Fishing with lines from a static boat avoids the damage to the sea floor caused by beam trawling, and allows you to target sustainable species (unlike indiscriminate nets), as well as reducing pollution and saving on fuel. This method accounts for a fraction of UK fish, and is highly weather and season dependent, which is why we have such a limited offer. Anyone offering you a continuous range of fresh, day boat-landed fish is lying, but don’t be surprised; this is a murky industry, where regulation has failed, and lying and illegality are endemic.
Last night I watched Seaspiracy (the Netflix documentary on the impact of fishing).
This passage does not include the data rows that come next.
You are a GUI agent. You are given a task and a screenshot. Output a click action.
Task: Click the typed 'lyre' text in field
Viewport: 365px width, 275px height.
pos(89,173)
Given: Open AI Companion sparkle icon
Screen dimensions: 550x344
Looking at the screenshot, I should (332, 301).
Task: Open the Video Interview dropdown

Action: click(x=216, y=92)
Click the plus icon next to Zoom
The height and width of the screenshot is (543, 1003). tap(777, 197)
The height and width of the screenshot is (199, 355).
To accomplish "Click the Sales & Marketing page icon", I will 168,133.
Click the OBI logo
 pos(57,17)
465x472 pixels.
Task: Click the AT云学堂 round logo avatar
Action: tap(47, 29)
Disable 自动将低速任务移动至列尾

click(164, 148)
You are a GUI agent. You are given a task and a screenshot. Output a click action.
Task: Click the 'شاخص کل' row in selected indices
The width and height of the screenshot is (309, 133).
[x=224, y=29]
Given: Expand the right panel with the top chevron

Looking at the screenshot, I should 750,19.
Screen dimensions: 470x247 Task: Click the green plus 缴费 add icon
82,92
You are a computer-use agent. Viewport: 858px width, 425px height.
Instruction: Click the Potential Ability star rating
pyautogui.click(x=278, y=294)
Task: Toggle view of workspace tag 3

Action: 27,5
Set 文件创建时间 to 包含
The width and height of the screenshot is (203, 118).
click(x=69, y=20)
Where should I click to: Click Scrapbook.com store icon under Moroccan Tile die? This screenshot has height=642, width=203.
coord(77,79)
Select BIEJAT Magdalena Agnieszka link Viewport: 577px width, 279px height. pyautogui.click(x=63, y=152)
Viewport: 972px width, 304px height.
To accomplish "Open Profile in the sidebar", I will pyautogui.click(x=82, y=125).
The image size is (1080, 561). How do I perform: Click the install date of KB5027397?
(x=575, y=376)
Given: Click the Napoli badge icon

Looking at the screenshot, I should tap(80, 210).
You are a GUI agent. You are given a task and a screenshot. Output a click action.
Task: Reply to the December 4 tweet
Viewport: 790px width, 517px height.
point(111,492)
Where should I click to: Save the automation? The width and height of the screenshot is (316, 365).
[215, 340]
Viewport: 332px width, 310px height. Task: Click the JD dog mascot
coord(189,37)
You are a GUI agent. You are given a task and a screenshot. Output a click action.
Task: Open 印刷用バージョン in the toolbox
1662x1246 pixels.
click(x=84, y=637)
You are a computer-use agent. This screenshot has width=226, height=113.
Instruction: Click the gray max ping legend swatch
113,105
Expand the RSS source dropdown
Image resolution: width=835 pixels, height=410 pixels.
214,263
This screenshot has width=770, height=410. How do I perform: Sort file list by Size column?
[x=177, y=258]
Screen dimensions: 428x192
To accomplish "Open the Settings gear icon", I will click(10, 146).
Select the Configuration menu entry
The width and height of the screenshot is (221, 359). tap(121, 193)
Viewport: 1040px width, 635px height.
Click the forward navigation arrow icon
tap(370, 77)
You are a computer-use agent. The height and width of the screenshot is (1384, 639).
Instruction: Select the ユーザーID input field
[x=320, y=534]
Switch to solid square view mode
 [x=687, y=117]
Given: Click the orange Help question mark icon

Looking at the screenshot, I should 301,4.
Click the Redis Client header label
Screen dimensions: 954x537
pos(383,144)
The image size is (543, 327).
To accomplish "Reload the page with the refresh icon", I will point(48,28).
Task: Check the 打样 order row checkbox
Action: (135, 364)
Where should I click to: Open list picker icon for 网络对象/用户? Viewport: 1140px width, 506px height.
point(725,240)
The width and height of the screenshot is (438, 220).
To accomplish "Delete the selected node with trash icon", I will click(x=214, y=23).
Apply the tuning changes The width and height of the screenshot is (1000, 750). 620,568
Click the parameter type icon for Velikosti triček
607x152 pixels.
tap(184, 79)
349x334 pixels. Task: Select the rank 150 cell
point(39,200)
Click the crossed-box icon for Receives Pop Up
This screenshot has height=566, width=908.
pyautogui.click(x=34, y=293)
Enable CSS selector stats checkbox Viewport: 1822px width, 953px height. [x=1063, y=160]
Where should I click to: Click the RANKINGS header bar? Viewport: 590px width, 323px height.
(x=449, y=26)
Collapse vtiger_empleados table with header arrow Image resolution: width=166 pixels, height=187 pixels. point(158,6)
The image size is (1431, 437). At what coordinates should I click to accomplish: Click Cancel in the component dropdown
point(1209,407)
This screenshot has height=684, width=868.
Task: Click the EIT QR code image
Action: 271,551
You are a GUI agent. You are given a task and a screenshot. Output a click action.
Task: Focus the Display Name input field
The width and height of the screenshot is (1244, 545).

Despite hating the film’s out-of-context quotes, misleading statistics and generalisations, I found it hard to disagree with the main conclusion: that there is almost no sustainable fishing, and the labels claiming sustainability fall a long way short of delivering it. Beam trawling destroys the sea bed, causes more CO2 emissions than the entire global aviation industry, and contributes to the 10-50 per cent (depending on where/how you measure it) of marine plastic that is derived from fishing tackle.
Drift nets are too often lost, entangling and killing wildlife. And this is all before you consider the effect on the target fish, and the by-catch, including marine mammals. Who could possibly argue that this is sustainable? Although, I am painfully aware that a fisher could say the same about 99 per cent of agriculture.
So should we just not eat fish, as the film says? I would argue that, just like in farming, we need effective, enforceable, national and international regulation – not misleading labels and uncontrolled market forces. We need marine reserves where all commercial fishing is banned. Disturbance of the sea bottom should be illegal. Quotas need to be redistributed to smaller, local boats. Plundering of fish stock in the developing world by large foreign boats must stop, and fossil fuels must be taxed. If that is politically undoable, then yes, we should stop eating fish.
On a brighter note, it seems you can eat as many (non-dredged) mussels as you like.